▸ **Directions for this task**:
Please print exactly the lines from the line containing "You are a GUI" through the end of the data, no more, and keep pictures out of the copy.

== Dataset records ==

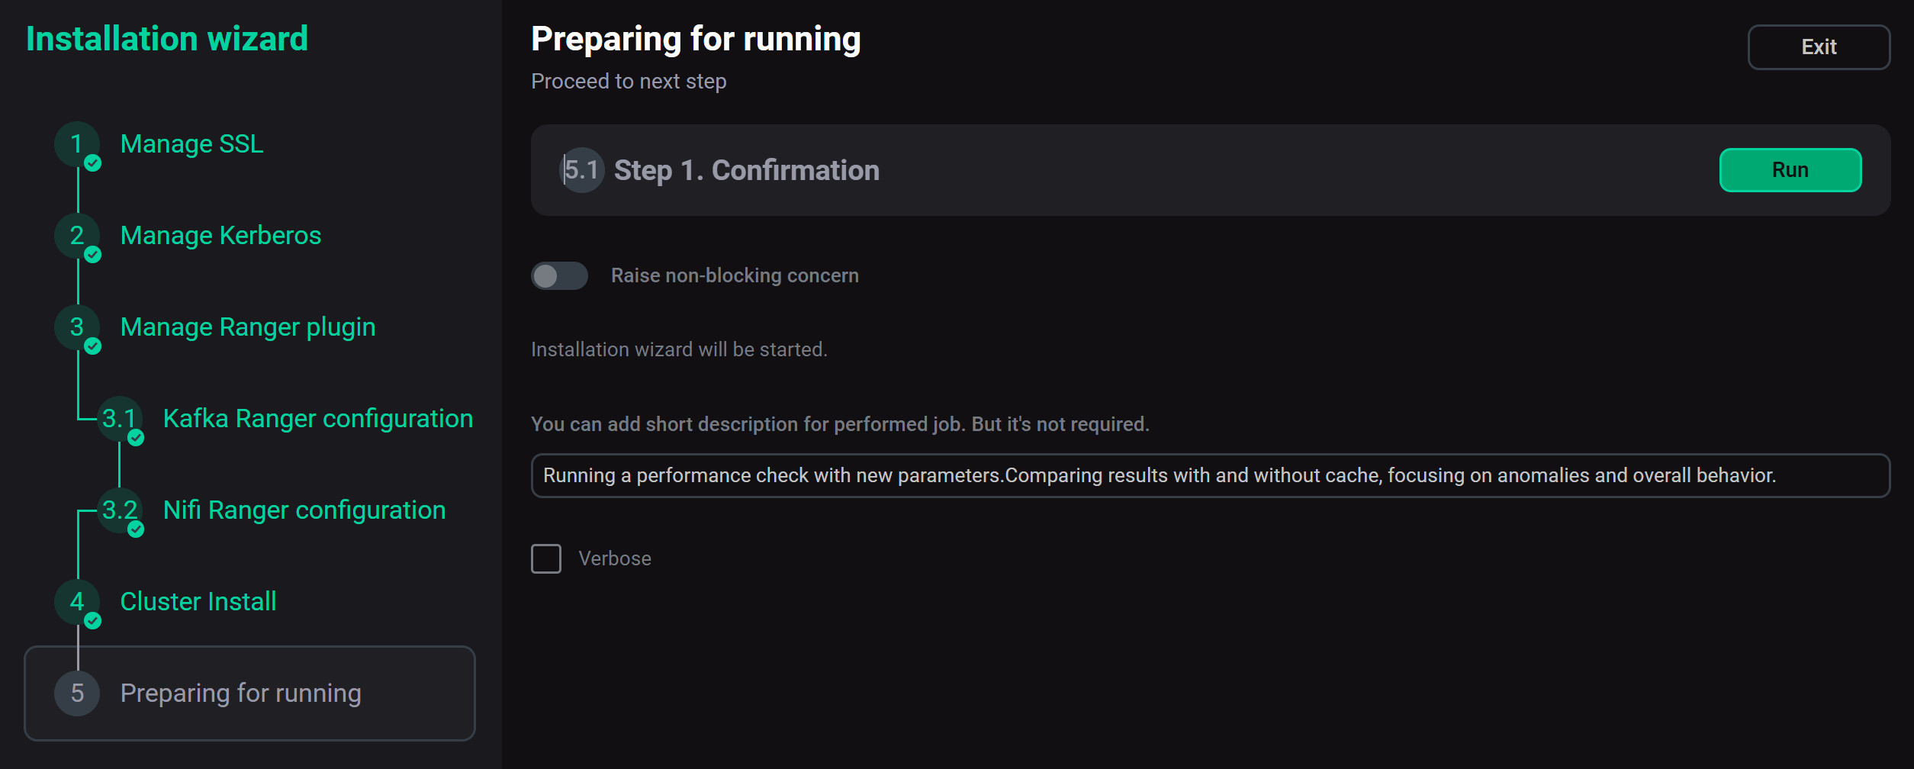Click the 3.2 substep badge
1914x769 pixels.
coord(120,510)
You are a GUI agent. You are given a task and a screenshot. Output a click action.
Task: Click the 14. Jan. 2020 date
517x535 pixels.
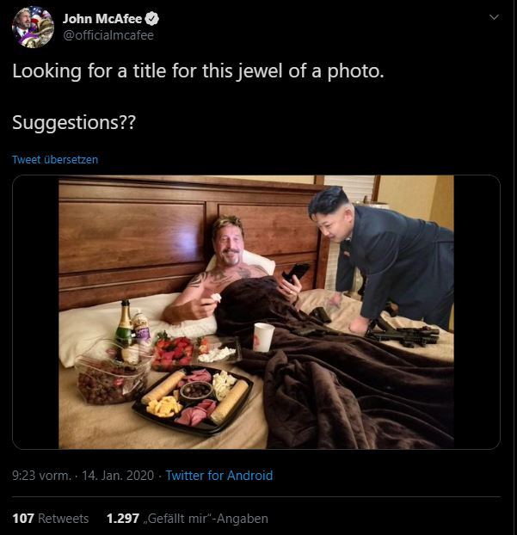[118, 476]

===

▸ **Answer box**:
You are a GUI agent. You are given a task and a screenshot. Output a click action.
Task: Click the 14. Jan. 2020 date
517x535 pixels.
[118, 476]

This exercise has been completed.